Steven D'Aprano wrote:
On Wed, 11 Feb 2009 04:31:10 -0500, Terry Reedy wrote:

Steven D'Aprano <ste...@remove.this.cybersource.com.au> writes:
def fact(n):
    if n < 0: raise ValueError
    if n = 0: return 1
    return fact(n-1)*n

At the risk of premature optimization, I wonder if there is an idiom
for avoiding the unnecessary test for n <= 0 in the subsequent
recursive calls?
Reverse the test order

def fact(n):
     if n > 0: return fact(n-1)*n
     if n == 0: return 1
     raise ValueError

You must test recursive versus terminal case every call in any case.
Nearly always, the first test passes and second is not done.
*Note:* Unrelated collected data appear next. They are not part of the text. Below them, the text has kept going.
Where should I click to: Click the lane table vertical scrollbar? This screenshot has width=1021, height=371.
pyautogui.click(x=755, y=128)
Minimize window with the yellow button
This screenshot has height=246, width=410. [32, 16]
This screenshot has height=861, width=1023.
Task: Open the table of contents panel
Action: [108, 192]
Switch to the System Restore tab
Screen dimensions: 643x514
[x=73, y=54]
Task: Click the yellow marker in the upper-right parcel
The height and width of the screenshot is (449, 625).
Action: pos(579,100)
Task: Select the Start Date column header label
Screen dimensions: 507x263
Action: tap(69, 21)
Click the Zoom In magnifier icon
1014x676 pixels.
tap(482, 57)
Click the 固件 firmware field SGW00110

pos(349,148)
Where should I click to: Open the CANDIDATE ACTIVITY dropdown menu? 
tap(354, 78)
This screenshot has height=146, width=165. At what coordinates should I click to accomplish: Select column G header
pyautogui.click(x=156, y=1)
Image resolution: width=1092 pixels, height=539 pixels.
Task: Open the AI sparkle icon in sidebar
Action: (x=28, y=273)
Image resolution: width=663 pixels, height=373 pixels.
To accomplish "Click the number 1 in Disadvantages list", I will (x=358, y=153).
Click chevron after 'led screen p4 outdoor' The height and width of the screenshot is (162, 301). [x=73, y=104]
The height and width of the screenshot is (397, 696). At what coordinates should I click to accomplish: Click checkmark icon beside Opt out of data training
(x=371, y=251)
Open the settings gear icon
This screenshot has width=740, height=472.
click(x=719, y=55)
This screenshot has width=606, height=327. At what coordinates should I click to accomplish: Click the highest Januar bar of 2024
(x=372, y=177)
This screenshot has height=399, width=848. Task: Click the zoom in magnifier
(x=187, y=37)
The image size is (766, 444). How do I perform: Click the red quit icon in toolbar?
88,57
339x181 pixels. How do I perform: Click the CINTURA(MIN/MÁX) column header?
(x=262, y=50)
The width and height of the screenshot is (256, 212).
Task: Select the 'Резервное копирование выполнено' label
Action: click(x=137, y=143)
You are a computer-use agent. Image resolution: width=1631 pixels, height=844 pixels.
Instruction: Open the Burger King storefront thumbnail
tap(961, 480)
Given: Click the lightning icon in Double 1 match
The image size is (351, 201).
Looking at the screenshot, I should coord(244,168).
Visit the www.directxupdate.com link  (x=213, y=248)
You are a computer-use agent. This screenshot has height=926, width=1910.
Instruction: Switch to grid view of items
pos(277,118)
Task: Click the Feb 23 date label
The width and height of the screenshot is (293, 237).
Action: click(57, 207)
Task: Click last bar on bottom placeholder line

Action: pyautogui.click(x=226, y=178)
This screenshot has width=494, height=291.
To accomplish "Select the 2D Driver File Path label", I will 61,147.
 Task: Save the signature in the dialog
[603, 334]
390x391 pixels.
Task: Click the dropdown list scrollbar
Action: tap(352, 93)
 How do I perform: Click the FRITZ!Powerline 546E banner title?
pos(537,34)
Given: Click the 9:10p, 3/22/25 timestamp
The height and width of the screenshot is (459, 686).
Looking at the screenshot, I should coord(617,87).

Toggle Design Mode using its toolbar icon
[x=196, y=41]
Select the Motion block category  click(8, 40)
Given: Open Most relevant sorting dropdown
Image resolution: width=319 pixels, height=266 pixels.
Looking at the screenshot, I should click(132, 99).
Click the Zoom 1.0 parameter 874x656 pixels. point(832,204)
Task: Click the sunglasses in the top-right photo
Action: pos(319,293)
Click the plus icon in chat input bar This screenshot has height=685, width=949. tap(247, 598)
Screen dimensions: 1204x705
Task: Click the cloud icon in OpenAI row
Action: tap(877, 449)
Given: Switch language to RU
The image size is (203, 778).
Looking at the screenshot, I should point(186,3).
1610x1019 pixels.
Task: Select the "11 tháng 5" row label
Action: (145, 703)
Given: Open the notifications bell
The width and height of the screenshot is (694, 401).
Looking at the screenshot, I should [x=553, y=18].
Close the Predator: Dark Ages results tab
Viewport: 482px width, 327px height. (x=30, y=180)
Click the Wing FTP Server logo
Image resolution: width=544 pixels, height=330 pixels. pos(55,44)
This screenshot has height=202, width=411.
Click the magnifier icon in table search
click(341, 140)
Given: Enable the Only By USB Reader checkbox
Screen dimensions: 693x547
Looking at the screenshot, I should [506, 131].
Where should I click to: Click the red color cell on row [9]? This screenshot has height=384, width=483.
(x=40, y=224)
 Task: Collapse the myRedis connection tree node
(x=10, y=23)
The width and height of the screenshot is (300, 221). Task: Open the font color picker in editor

You only
test n==0 once, either to terminate or raise exception. This works for
any integral value and catches non-integral values. (There is some delay
for that, but only bad calls are penalized.)

Nice try, but in fact no.

I meant non-integral numbers. Others inputs are outside the usual spec for fact(). You asked about "an idiom for avoiding the unnecessary test for n <= 0 in the subsequent recursive calls?" and I gave you that. You should have thanked me.

fact(None)  # works okay
Traceback (most recent call last):
  File "<stdin>", line 1, in <module>
  File "<stdin>", line 4, in fact
ValueError
fact({})
Traceback (most recent call last):
  File "<stdin>", line 1, in <module>
  File "<stdin>", line 2, in fact
TypeError: unsupported operand type(s) for -: 'dict' and 'int'

You're relying on arbitrary ordering of types in Python 2.x,

No I'm not.  I don't even know what you mean by that claim.

and of course in Python 3 that fails altogether.

In 3.0, which is what I use, the comparison 'n>0' raises an exception for non-numbers, as it should. To me, that is success. What else would you want?